The Minerva, with a bone in her teeth and the wind just right to bring her in, swept past Sandy Hook at last, and blossoming out into some of her lighter canvas, she reached the quieter waters of the bay. Soon were brought to view the forests of masts and the great dark hulls of the fleet that had preceded her. Signals sprang out, and the flags rattled stiffly in the wind. As she passed the Roebuck a sheet of flame and white smoke burst from her side, and every frigate followed suit and welcomed her with a roaring salvo. She swept up the river, the bulwarks lined with the curious faces of the soldiery gazing at the crowded wharfs. At last anchor was dropped in the currents of the broad North River.

Early the next morning boats were manned, and the troops were disembarked. A huge band was there to meet them, and the new arrivals swept into Broadway between the lines of cheering soldiers and citizens. If disloyalty to the King was here it did not show.

The blood surged through William's veins as he walked at the head of his stalwart company and acknowledged the salute of a group of officers standing at the street corner. To his wonder as he went by a row of low brick houses he heard a voice call his name: "Mr. Frothingham! Is it you? Is it you? Is that the uniform?" he heard distinctly. He turned, but could see no one whom he recognized; it had seemed to him that it was a woman's voice, however. There was an odd figure standing there, a washer-woman, evidently; she had dropped a basket which she had been holding, and the ground at her feet was covered with frilled shirts. The crowd about her laughed. Her lips were moving, but the cheer that broke out drowned what she was saying. As the company halted, a figure came out into the street.

"Ah, Lieutenant Frothingham!" said a voice that made William start. "We have you here in the King's livery, I see."

William turned. It was a small man, very gorgeous in a red waistcoat and a heavy fur-lined coat.
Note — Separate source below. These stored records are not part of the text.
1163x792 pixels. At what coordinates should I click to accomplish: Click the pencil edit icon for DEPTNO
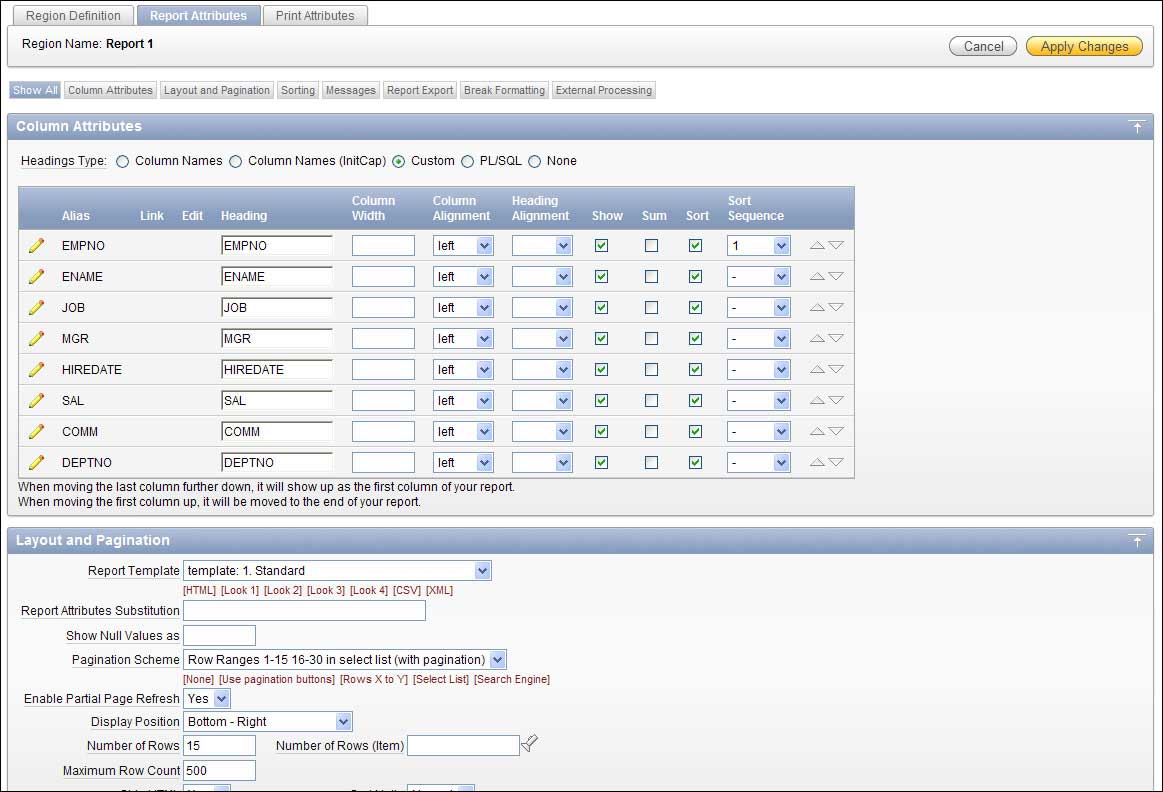(x=37, y=462)
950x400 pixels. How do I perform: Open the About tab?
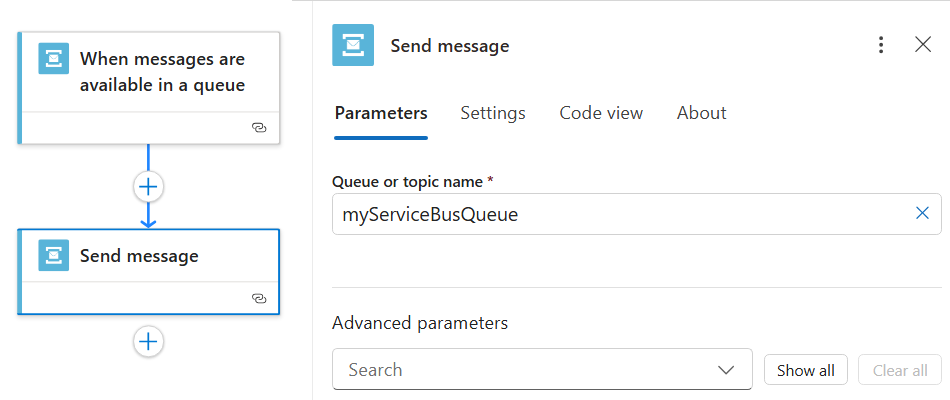tap(701, 113)
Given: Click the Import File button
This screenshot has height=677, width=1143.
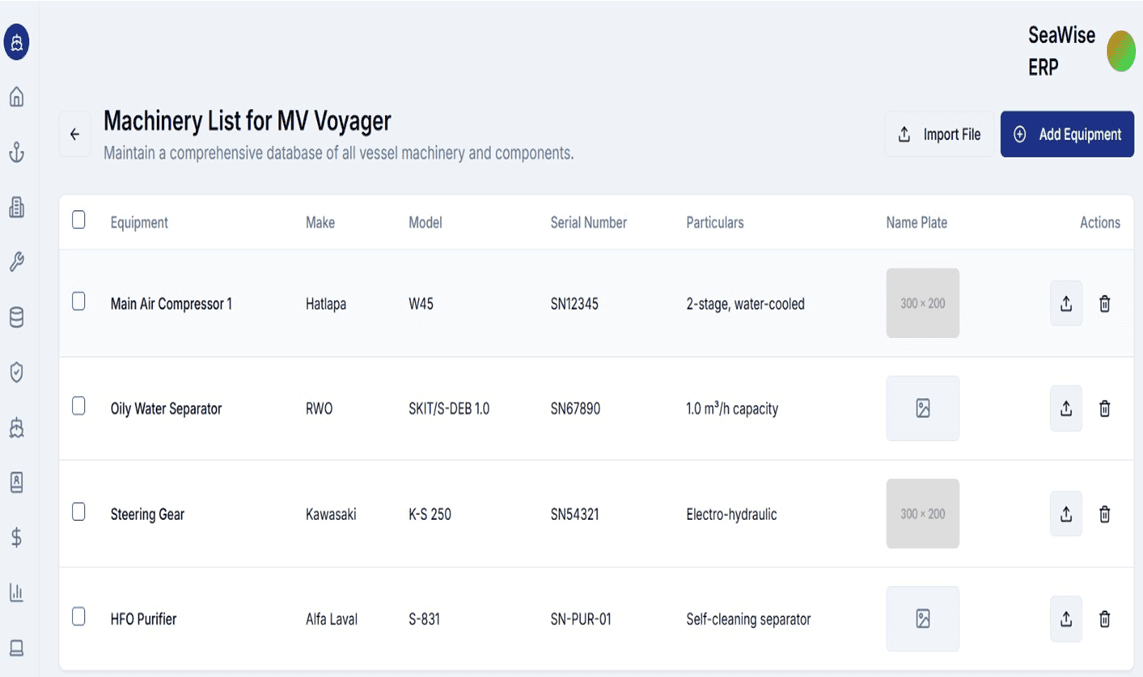Looking at the screenshot, I should pos(939,133).
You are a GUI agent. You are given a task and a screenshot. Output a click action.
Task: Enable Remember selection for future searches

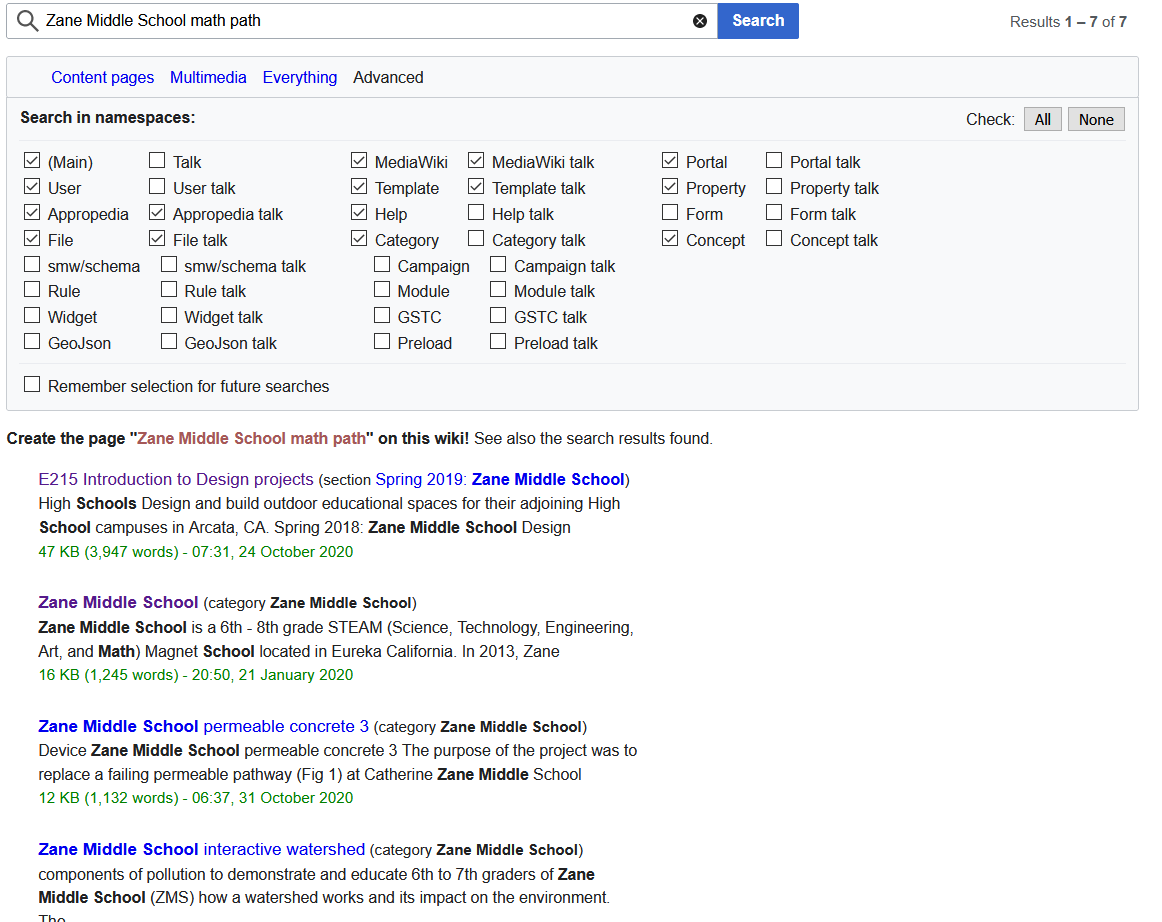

"Pardon me for introducing myself. Your brother George was a pupil of mine. I knew who you were at a glance," he added. "You are alike as two pinfish."

"Have you seen aught of my brother?" was William's first exclamation.

"I think I have heard a rumor somewhere," replied the schoolmaster, with a frown, though his eyes twinkled in contradiction. "He was with Washington at Trenton and Princeton. My name is Anderson."

Of course the news of these two affairs had greeted the Minerva when she first arrived in port. It had caused a thrill of astonishment.

"What did I tell you?" had remarked Colonel Forsythe, upon this occasion. "The only people that can beat Englishmen are Englishmen themselves—and what else are these Yankees?"

The regiment took up the march, and William, heading his company, once more turned into a side street, at the end of which were the new quarters. The town swarmed with the red-coated soldiery.

As they had gone down the street, they had passed beneath the shadow of the sugar-house prison. George, from within, heard the loud rolling of the royal drums, and raised himself on his elbow to listen.